## Records about locating elements on screens:
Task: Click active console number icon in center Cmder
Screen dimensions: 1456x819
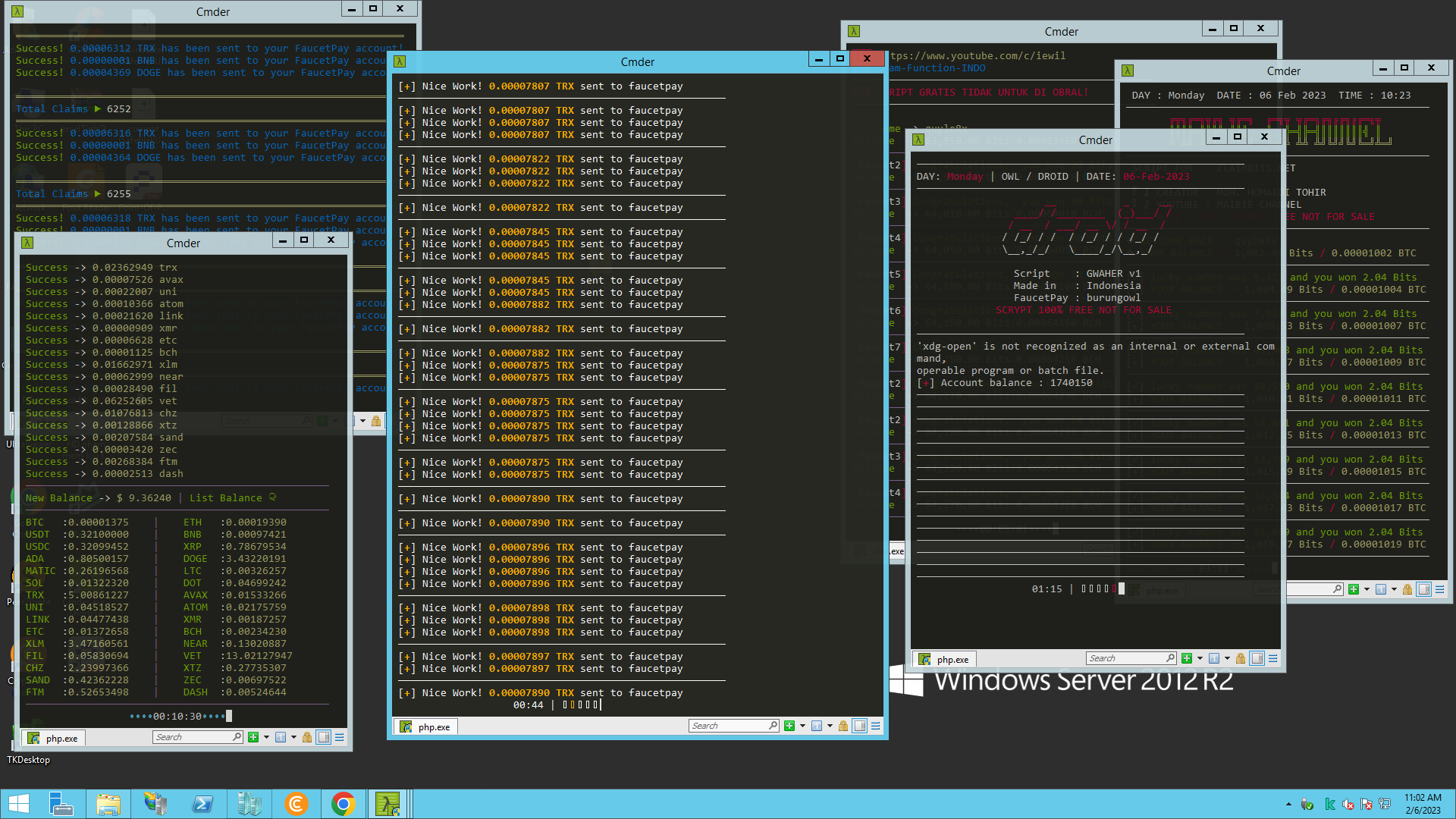Action: 817,726
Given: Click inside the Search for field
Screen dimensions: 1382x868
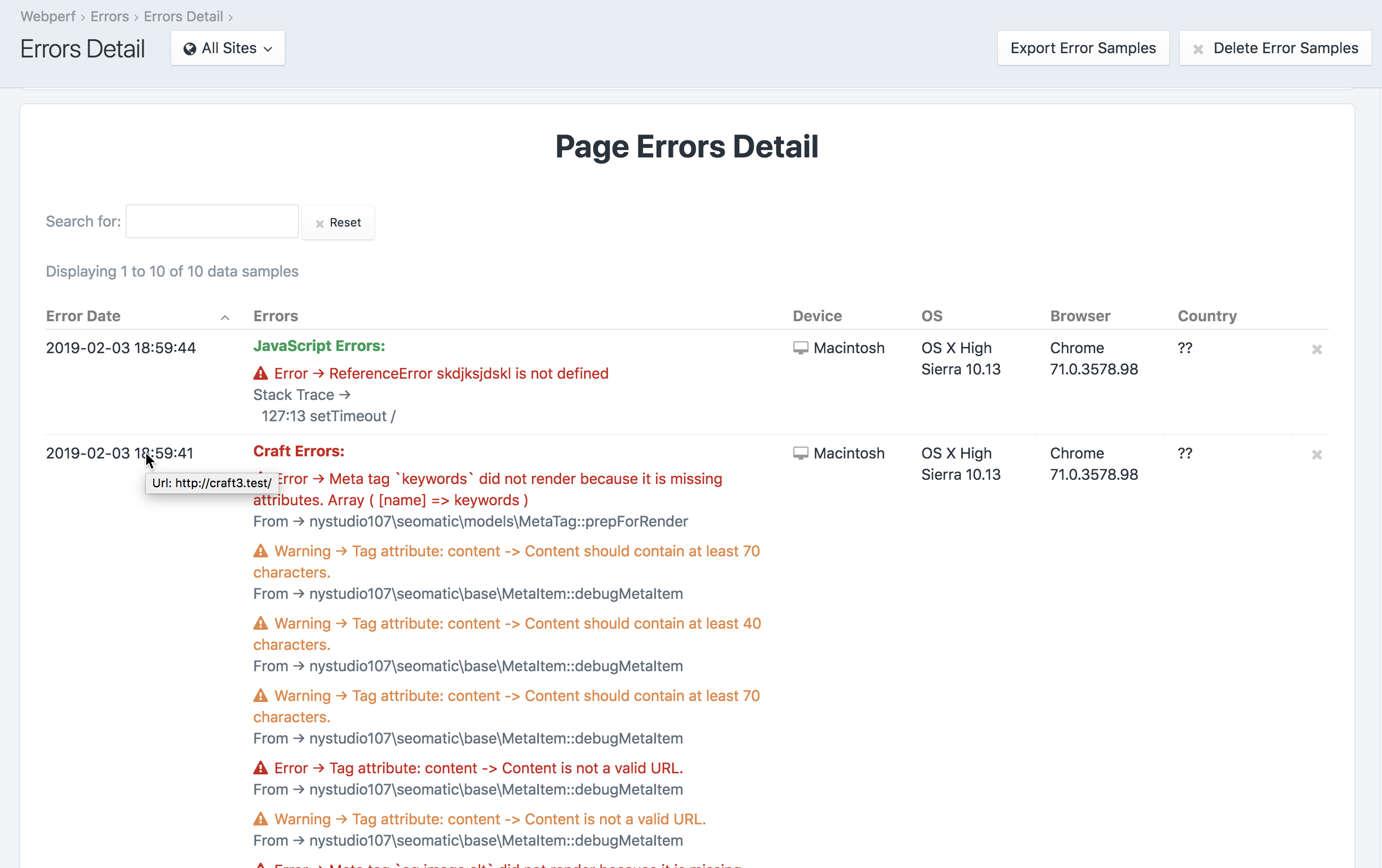Looking at the screenshot, I should click(x=211, y=221).

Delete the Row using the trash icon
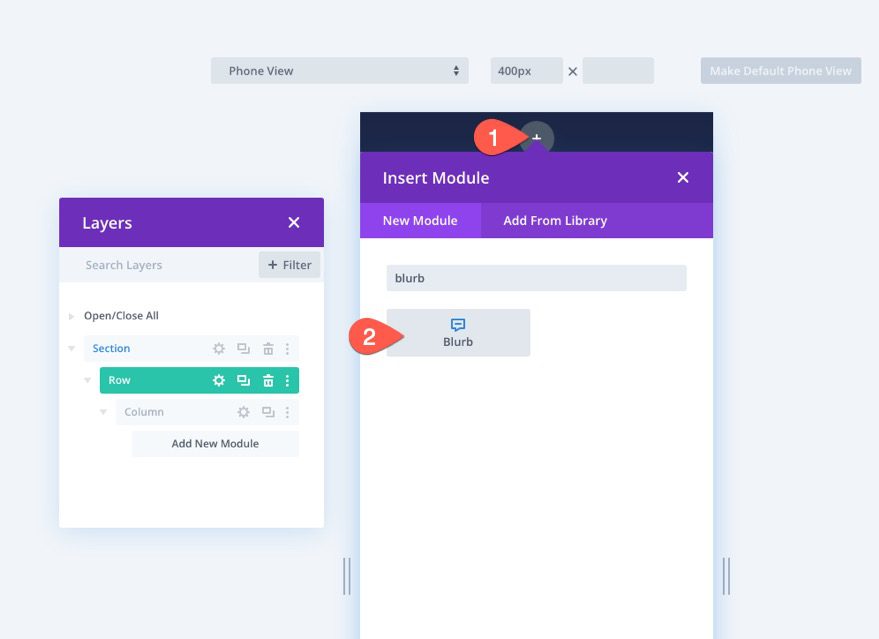pyautogui.click(x=266, y=380)
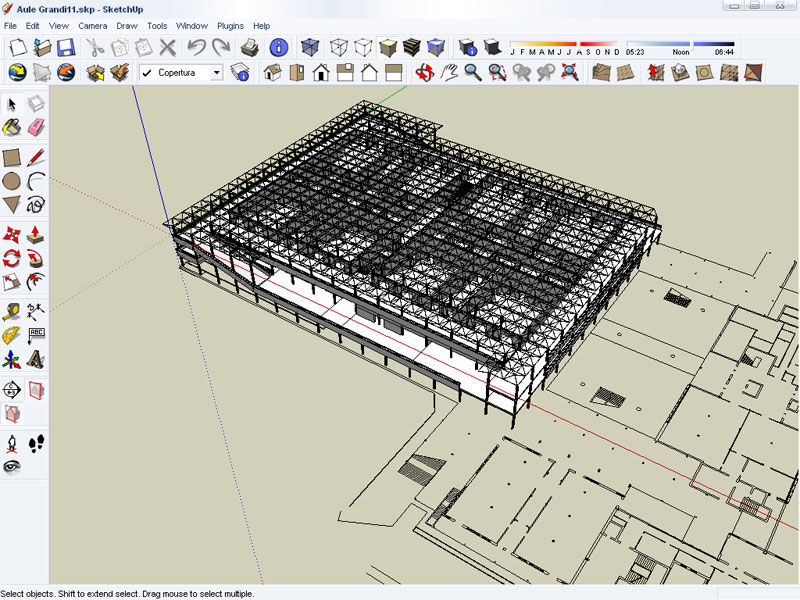Click the Model Info icon
800x600 pixels.
[x=279, y=47]
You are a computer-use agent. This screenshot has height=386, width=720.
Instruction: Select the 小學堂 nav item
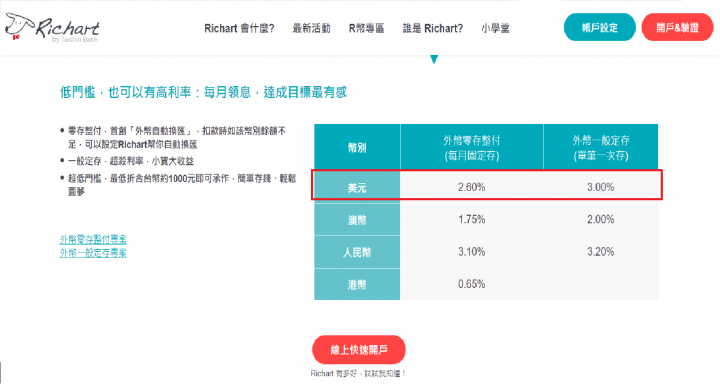495,28
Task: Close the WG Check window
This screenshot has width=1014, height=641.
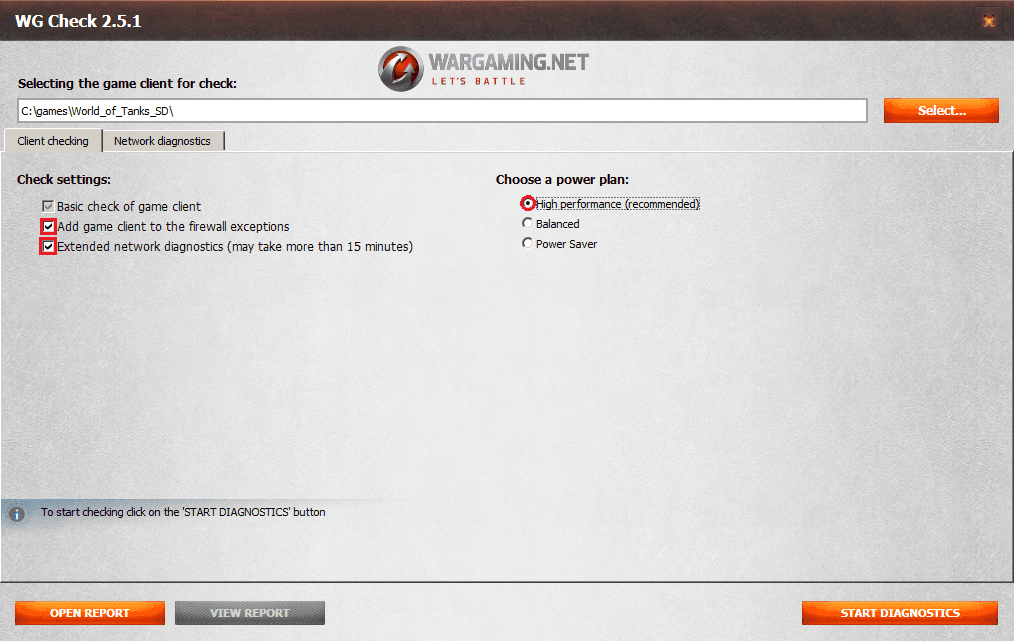Action: 988,21
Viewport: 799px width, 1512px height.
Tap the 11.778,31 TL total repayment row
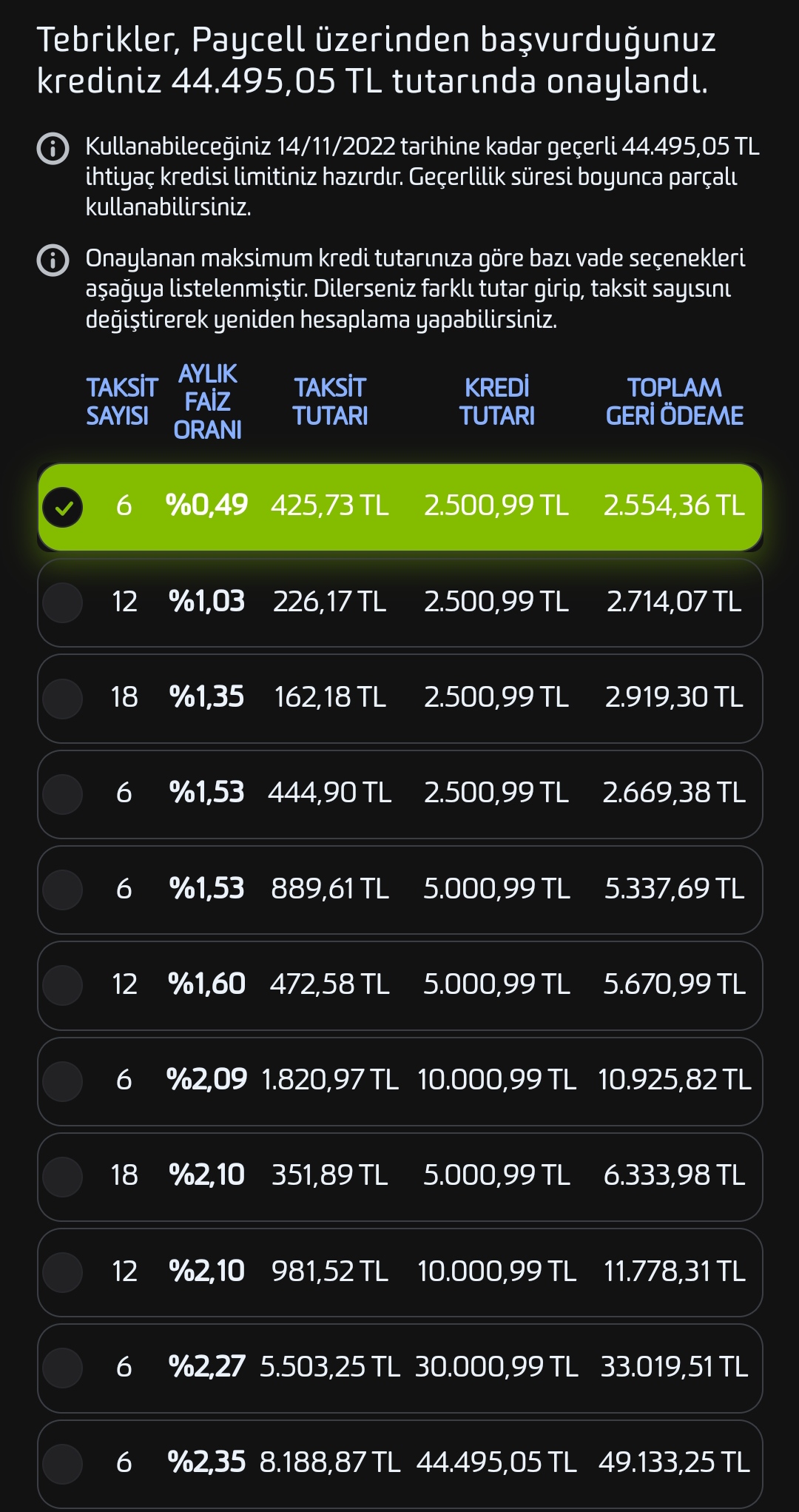coord(674,1271)
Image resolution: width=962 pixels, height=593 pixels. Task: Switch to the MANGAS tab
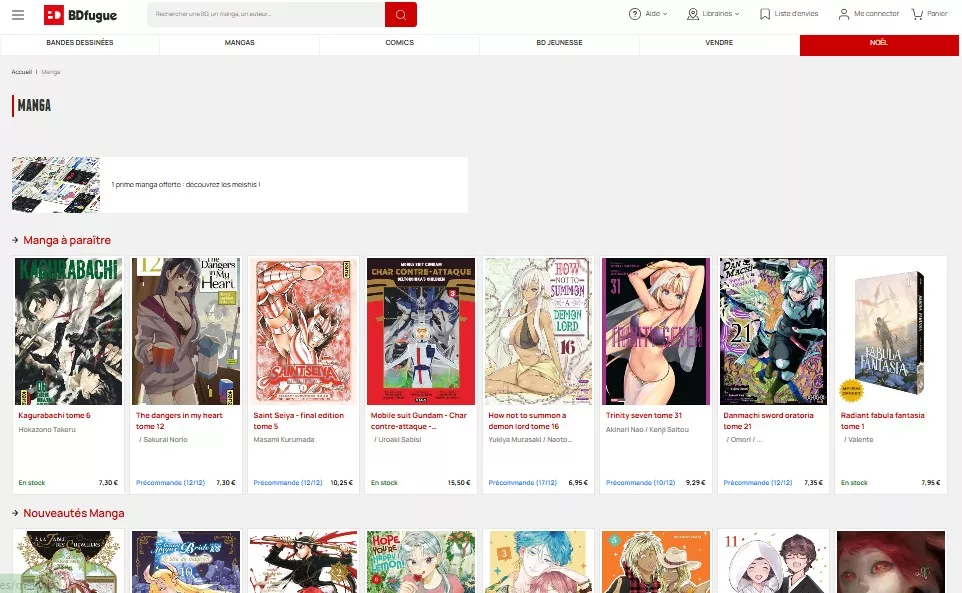point(240,42)
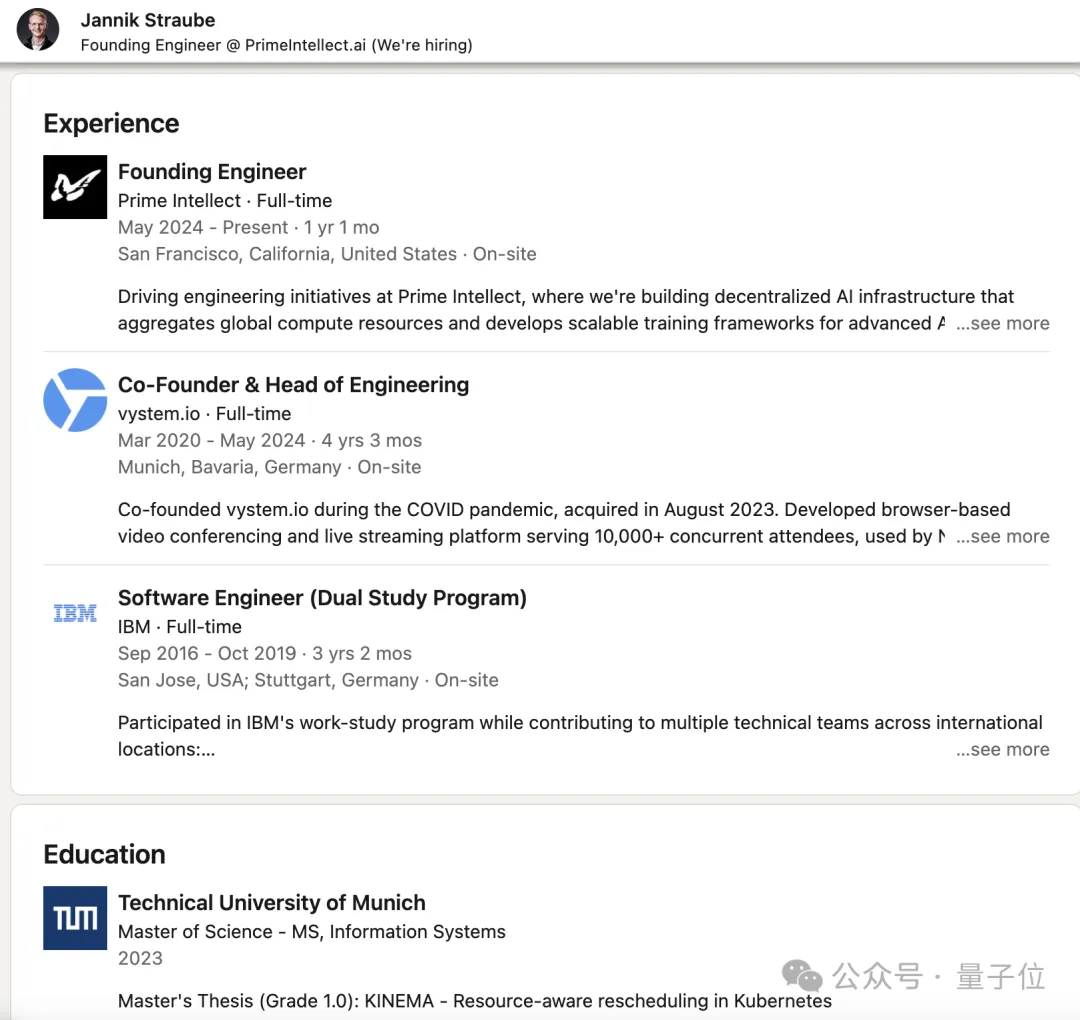The image size is (1080, 1020).
Task: Open the Technical University of Munich link
Action: pos(272,903)
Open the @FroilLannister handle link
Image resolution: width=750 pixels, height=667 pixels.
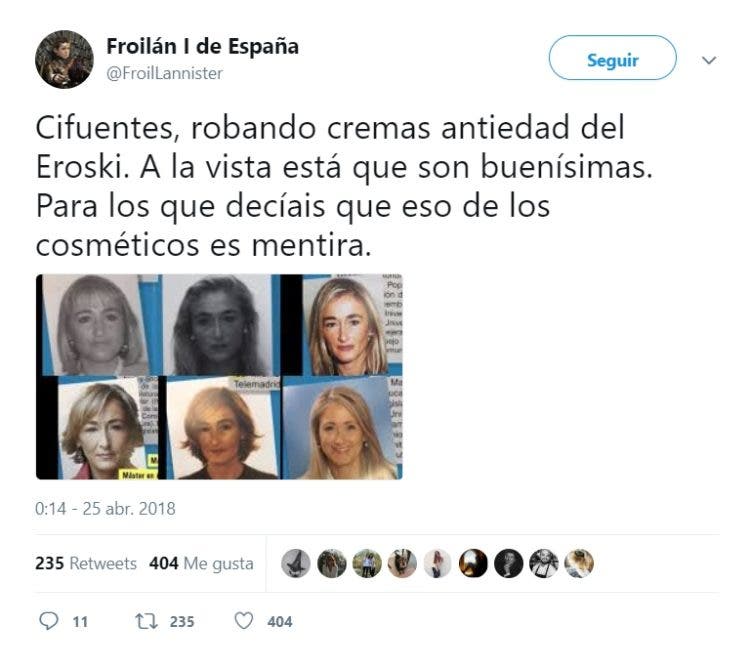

## GIVEN PROBLEM:
Output the lines of the entries again without any change, starting at the line that has "Open the @FroilLannister handle link" and stopping at the end of the entries. Omit the pictures from your answer.

## RESPONSE:
Open the @FroilLannister handle link
Image resolution: width=750 pixels, height=667 pixels.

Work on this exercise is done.